Start at the top line and retype the data exactly through to the end.

== RECORDS

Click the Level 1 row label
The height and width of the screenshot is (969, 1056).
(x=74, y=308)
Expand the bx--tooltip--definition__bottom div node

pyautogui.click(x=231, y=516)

====

* [PROBLEM SOLUTION]
Click the Level 1 row label
The height and width of the screenshot is (969, 1056).
(x=74, y=308)
Expand the bx--tooltip--definition__bottom div node

pyautogui.click(x=231, y=516)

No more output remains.